Your objective - Return every line of the rows below that contains the word "Open", copying each line unchanged.

Record list -
--------------------------------
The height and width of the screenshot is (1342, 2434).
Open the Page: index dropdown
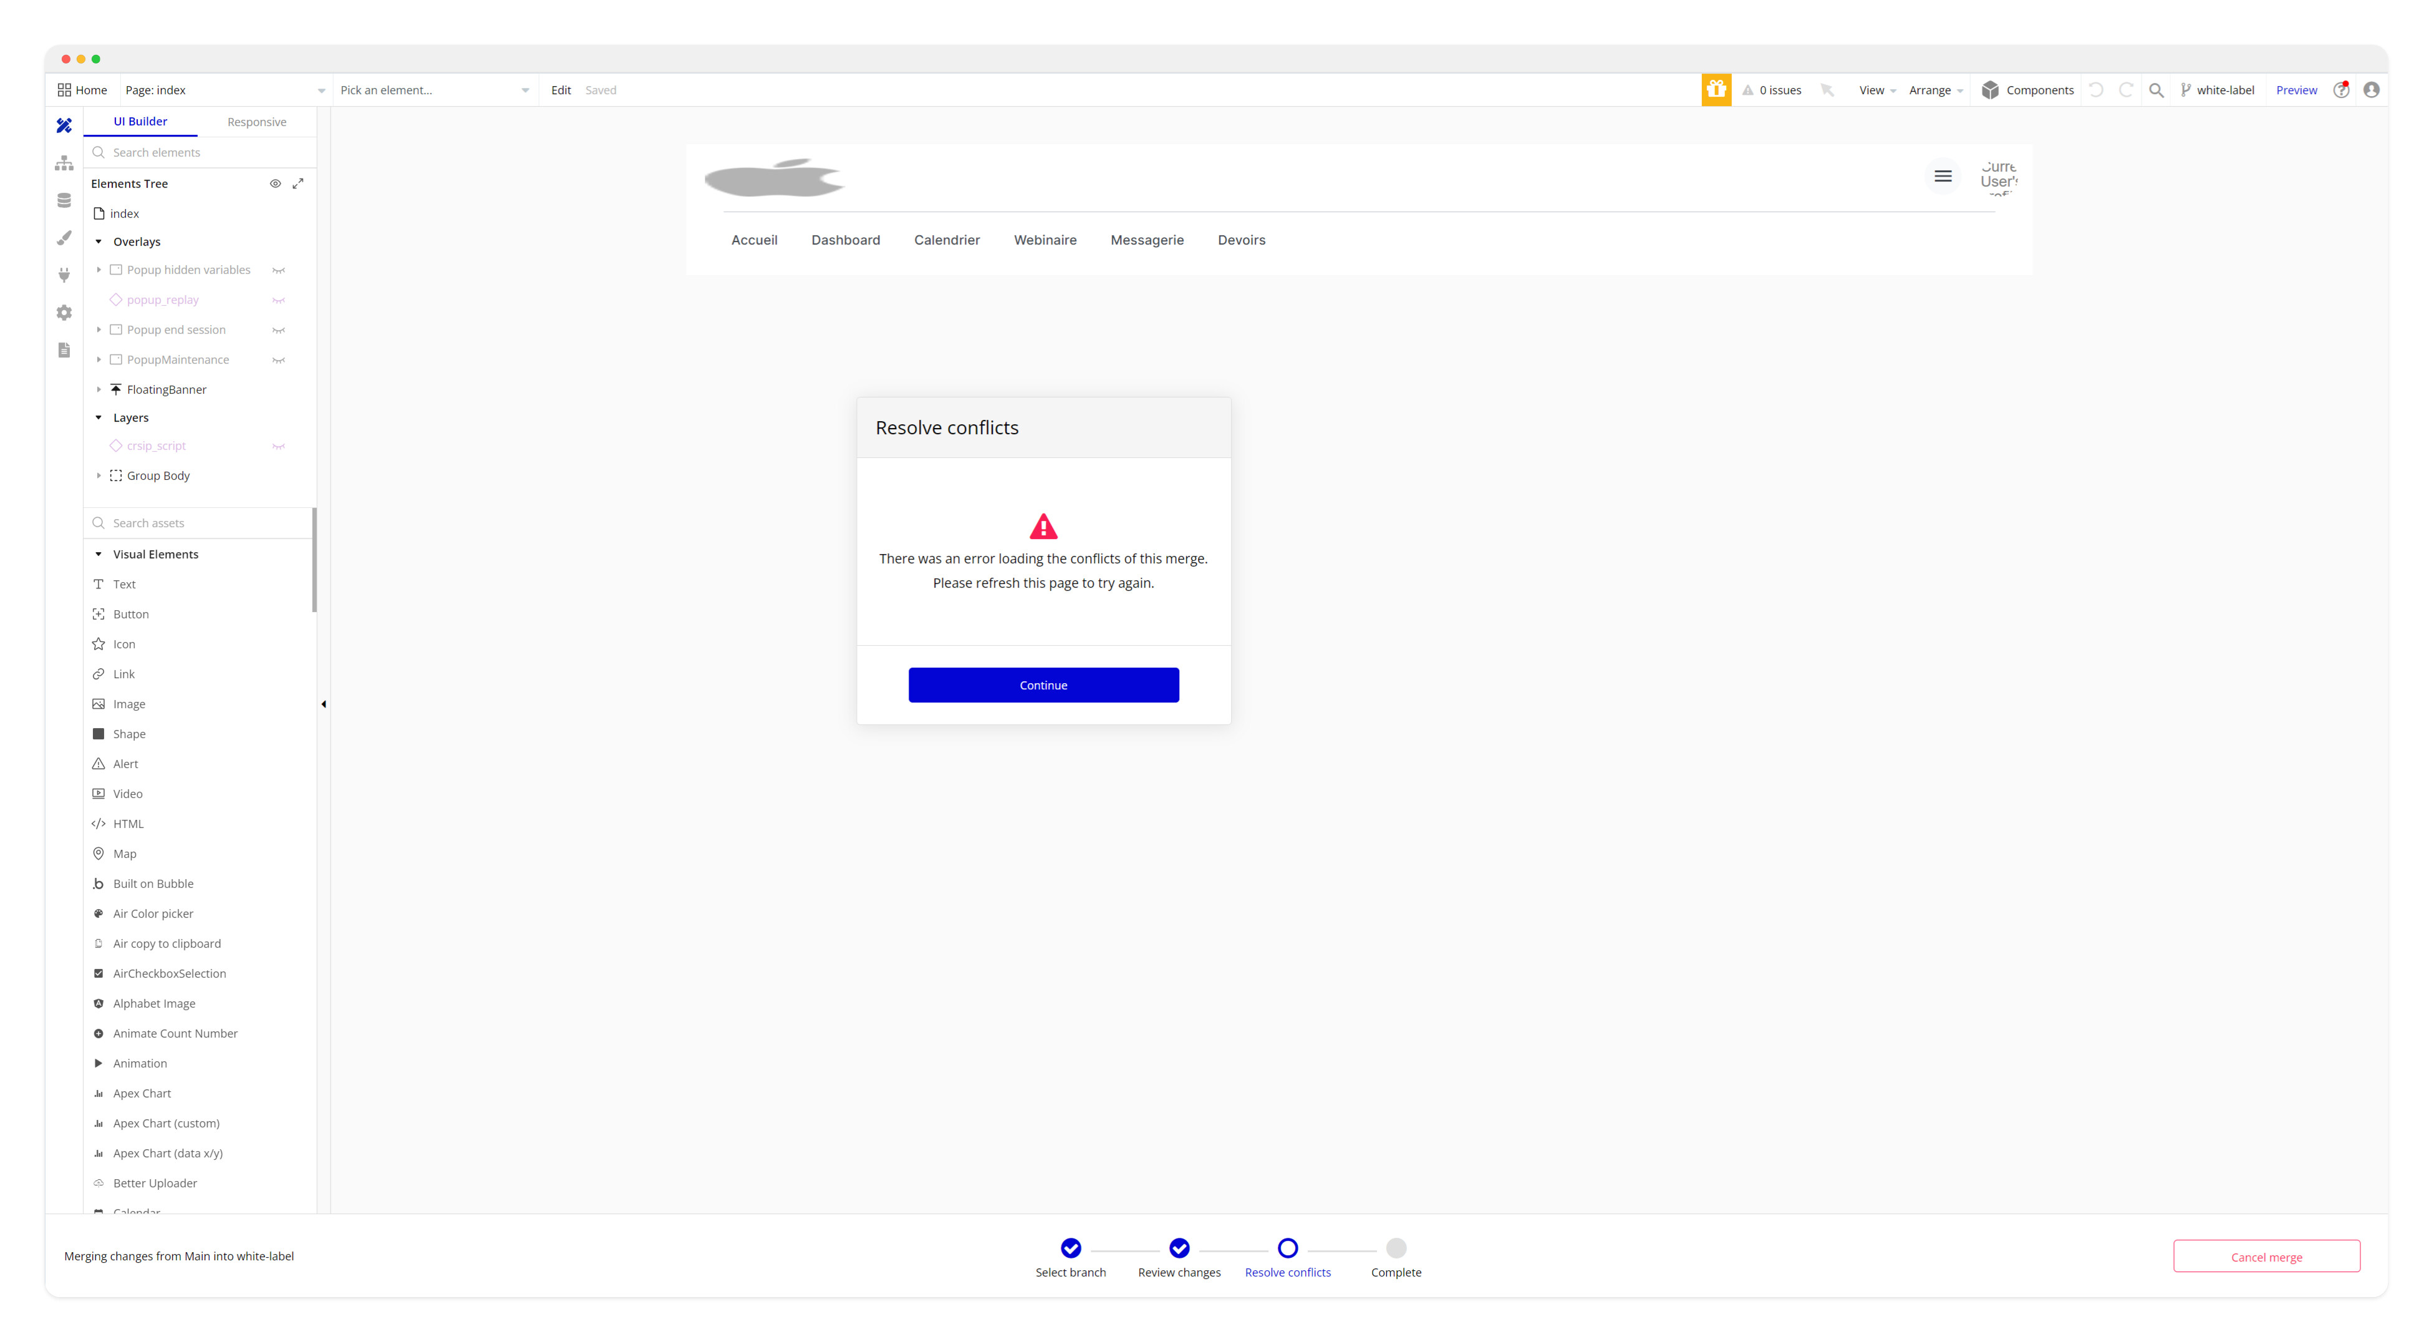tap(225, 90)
--------------------------------
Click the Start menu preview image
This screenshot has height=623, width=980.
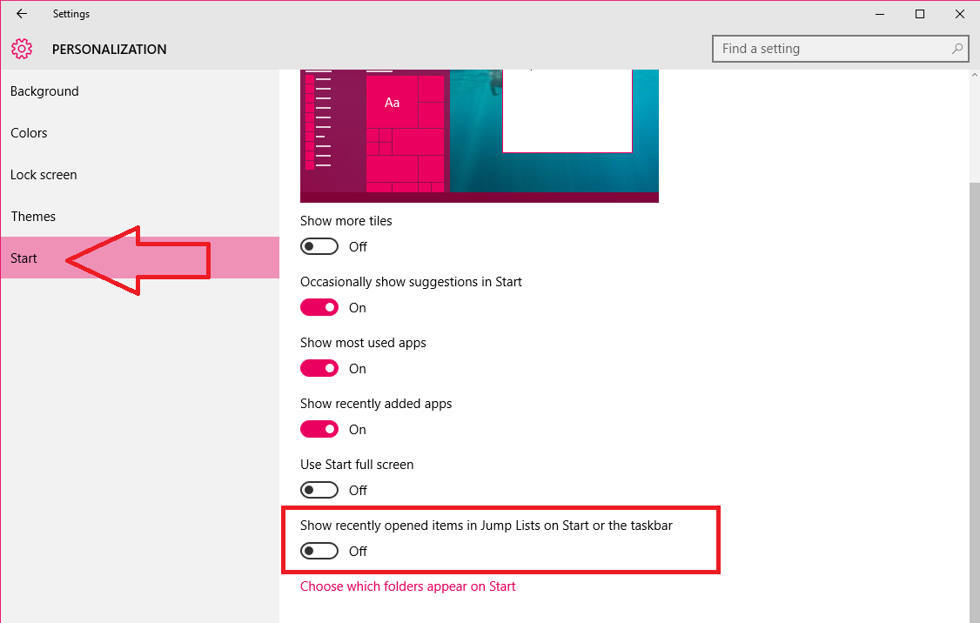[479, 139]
--------------------------------
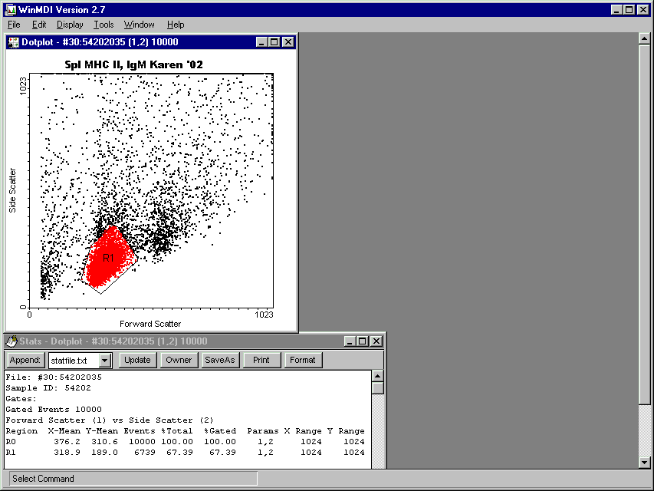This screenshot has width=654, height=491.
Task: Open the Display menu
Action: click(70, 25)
--------------------------------
Response -
Open the Page: index dropdown
Task: Open the Display menu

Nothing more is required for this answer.